[Stored records]
____
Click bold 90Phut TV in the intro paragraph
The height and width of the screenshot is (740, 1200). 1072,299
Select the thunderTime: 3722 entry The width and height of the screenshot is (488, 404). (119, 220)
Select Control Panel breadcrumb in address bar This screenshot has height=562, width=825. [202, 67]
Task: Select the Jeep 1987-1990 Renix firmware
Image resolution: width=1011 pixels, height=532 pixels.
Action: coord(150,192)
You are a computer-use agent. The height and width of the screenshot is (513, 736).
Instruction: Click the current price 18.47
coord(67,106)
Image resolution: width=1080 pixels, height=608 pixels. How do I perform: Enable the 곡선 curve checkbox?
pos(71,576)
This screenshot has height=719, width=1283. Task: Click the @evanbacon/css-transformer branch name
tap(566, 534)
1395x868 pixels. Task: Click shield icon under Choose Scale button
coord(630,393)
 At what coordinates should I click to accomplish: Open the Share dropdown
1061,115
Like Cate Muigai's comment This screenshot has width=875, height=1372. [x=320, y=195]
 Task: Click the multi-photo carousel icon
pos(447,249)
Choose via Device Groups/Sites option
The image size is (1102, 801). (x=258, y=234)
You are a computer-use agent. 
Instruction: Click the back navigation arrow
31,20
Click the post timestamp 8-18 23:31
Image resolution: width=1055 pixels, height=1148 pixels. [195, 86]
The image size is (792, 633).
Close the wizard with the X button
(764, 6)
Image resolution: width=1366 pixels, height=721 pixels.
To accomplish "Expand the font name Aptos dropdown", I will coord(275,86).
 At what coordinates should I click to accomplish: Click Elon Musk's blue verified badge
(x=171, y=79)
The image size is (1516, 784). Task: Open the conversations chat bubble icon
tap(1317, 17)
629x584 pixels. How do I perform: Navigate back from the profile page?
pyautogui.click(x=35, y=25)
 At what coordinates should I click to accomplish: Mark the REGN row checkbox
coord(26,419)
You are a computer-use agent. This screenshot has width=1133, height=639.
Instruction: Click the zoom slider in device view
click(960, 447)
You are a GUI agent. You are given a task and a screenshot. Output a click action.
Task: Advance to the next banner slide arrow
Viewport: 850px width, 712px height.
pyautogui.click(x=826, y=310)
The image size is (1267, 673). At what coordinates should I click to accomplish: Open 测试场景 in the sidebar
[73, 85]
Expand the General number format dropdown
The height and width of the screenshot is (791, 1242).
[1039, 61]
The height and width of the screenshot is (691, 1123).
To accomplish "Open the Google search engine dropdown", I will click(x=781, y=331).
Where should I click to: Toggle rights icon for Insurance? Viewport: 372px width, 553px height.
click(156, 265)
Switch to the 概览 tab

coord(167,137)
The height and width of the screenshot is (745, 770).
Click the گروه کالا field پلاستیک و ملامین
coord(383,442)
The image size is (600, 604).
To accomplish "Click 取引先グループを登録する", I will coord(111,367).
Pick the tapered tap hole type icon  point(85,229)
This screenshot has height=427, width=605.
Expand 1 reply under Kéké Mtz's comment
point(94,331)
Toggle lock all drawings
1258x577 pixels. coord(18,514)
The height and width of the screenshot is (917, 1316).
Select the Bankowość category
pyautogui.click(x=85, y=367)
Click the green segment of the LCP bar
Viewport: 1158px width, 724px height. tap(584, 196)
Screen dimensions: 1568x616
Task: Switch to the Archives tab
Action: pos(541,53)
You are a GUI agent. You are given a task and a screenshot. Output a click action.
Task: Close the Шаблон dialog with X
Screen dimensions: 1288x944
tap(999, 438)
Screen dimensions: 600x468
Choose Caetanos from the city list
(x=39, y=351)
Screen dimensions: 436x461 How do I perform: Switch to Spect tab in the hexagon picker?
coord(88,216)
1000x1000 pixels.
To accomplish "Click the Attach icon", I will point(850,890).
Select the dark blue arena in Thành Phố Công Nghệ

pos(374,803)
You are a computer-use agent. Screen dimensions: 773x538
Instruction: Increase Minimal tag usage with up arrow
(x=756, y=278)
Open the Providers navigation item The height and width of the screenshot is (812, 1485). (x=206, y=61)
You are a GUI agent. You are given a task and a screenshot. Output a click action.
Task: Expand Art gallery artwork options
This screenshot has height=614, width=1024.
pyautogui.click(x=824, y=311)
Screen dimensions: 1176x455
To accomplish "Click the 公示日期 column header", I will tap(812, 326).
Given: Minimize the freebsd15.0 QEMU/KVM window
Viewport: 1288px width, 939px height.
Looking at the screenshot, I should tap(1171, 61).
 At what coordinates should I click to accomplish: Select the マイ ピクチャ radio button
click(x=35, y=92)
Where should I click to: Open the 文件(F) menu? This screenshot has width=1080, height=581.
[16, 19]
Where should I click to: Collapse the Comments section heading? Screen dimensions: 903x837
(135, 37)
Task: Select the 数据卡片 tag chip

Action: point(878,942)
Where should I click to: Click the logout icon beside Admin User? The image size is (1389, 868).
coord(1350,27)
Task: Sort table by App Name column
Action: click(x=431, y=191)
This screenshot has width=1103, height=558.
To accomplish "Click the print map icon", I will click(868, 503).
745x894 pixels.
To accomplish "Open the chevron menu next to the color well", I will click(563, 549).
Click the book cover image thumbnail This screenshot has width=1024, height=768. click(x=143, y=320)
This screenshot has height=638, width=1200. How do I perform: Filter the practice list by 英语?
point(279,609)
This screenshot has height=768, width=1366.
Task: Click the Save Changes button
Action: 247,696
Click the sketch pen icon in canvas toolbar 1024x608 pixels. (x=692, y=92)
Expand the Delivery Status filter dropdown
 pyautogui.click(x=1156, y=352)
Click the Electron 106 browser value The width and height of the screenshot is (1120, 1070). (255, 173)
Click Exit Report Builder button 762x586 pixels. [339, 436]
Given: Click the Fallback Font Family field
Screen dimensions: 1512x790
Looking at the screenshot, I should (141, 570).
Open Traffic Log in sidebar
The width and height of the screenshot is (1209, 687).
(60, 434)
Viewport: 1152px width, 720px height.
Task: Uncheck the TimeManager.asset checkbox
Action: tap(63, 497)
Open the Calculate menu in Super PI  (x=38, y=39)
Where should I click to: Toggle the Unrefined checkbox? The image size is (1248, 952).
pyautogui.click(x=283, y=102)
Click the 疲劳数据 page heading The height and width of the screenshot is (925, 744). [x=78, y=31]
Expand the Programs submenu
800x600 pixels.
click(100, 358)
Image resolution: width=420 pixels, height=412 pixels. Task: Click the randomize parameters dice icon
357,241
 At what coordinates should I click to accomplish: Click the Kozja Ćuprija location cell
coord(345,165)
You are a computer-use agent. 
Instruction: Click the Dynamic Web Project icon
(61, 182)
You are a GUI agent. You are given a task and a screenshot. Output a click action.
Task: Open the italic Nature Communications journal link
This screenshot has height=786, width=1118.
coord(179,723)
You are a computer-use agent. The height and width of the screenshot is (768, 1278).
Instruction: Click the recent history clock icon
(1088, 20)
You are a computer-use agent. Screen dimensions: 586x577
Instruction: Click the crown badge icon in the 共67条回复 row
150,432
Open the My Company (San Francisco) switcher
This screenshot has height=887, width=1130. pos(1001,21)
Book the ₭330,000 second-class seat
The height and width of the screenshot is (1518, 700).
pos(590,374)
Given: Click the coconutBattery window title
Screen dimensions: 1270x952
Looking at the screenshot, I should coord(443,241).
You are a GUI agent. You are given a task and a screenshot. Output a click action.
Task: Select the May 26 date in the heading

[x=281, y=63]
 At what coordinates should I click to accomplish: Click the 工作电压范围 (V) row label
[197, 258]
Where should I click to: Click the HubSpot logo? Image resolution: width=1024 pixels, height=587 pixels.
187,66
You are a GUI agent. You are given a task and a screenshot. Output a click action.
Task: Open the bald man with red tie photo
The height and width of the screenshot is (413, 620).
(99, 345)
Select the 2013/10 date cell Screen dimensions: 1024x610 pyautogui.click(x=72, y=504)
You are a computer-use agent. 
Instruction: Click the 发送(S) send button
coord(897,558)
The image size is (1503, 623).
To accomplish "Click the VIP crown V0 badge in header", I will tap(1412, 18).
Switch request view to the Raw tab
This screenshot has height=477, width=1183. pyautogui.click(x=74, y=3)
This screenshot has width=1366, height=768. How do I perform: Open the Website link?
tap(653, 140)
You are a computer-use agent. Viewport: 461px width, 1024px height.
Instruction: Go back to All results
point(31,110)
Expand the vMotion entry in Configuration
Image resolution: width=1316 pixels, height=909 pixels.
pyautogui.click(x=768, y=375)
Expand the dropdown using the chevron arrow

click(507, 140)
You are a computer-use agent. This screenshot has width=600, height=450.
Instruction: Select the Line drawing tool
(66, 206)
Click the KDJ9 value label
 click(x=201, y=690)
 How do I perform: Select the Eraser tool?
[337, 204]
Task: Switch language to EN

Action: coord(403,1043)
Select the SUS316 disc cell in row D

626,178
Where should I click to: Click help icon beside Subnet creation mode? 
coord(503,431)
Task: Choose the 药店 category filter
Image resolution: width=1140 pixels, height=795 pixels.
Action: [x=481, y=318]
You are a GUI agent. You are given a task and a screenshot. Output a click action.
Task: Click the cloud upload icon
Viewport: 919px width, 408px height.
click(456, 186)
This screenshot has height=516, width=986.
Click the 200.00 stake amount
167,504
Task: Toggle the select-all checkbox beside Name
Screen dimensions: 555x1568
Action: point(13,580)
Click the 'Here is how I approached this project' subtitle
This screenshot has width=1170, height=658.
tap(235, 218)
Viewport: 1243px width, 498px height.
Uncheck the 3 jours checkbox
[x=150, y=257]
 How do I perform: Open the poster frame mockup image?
____
**WHAT YOU ARE ASKED TO DO**
Return only the number of lines in the records above that include the string "next".

**RESULT FOR THIS EXERCISE**
2